Mexico’s suit landed at a particularly fraught moment in its relationship with the US, as President Donald Trump has leaned on the country to further scale back the flow of migrants and drugs heading north. The litigation, filed in 2021, was something of a counterpoint, focusing on an American product that is contributing to the chaos at the border.

Generally, such lawsuits against the gun industry are barred by a 2005 law, the Protection of Lawful Commerce in Arms Act, that prohibits plaintiffs from suing companies over crimes committed with the guns they make. Mexico was attempting to navigate its suit through a narrow exception in that law.

Mexico sued Smith & Wesson and six other US gunmakers for $10 billion in damages, alleging that the companies design and market their guns specifically to drug cartels that then use them in the “killing and maiming of children, judges, journalists, police, and ordinary citizens throughout Mexico.” That, Mexico said, amounted to “aiding and abetting” firearms trafficking to the cartels – an act that, the country said, should qualify for an exemption to the 2005 law.

The Mexican government said that between 70% and 90% of guns recovered at crime scenes in its country are made in the US. There is only one gun store in all of Mexico, its lawyers said, and “yet the nation is awash in guns.”

Some of those weapons, Mexico said, appeared to be marketed directly to gangs, with advertisements focused on their “military-grade” and with names like the Super “El Jefe.”

But even some of the Supreme Court’s liberals, who have tended to side with gun control groups in the past, said during oral arguments in March that they were concerned with the implications of Mexico’s suit.
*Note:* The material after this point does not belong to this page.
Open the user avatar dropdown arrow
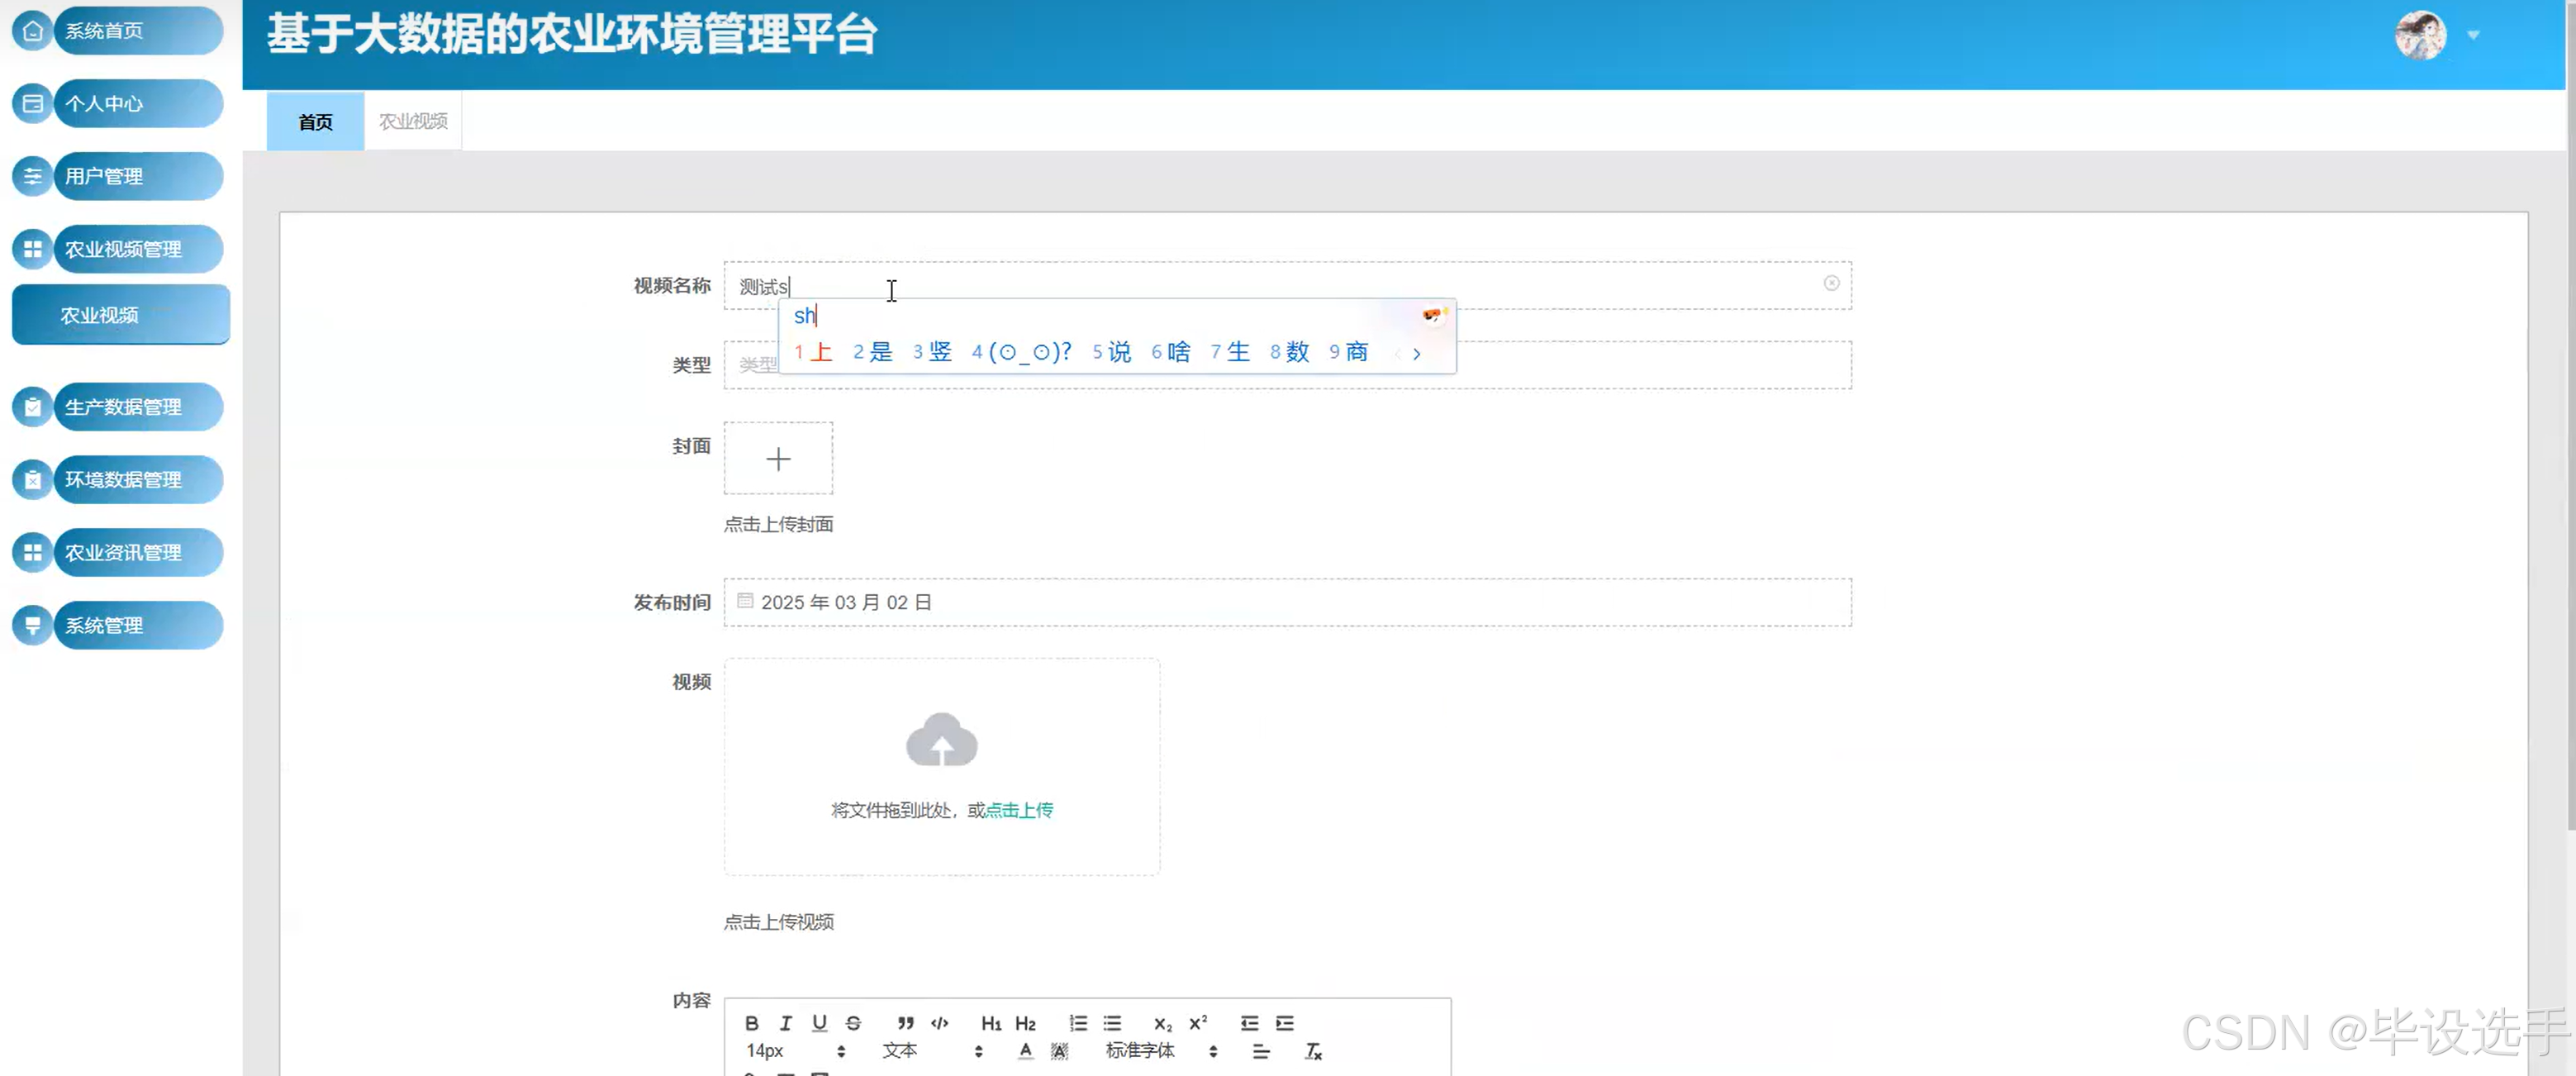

Though the case did not involve the Second Amendment, gun rights groups, including the National Rifle Association, said the lawsuit was an indirect effort to “destroy” the American firearms industry by making it easier to sue companies for huge sums.

A federal district court backed the gunmakers, blocking the suit from moving forward. But the Boston-based 1st US Circuit Court of Appeals concluded Mexico’s suit could proceed. The gun companies appealed to the Supreme Court last spring.

The Supreme Court has been hesitant to allow people to sue companies for indirect damages in other contexts as well. In 2023, the high court rejected a suit from the victim of a 2017 terrorist attack in Turkey who claimed the social media company then known as Twitter contributed to the attack by hosting content tied to ISIS. In a unanimous decision, the court said the connection between the content at issue and the attack was too tenuous to allow the family to sue.

This story is breaking and will be updated.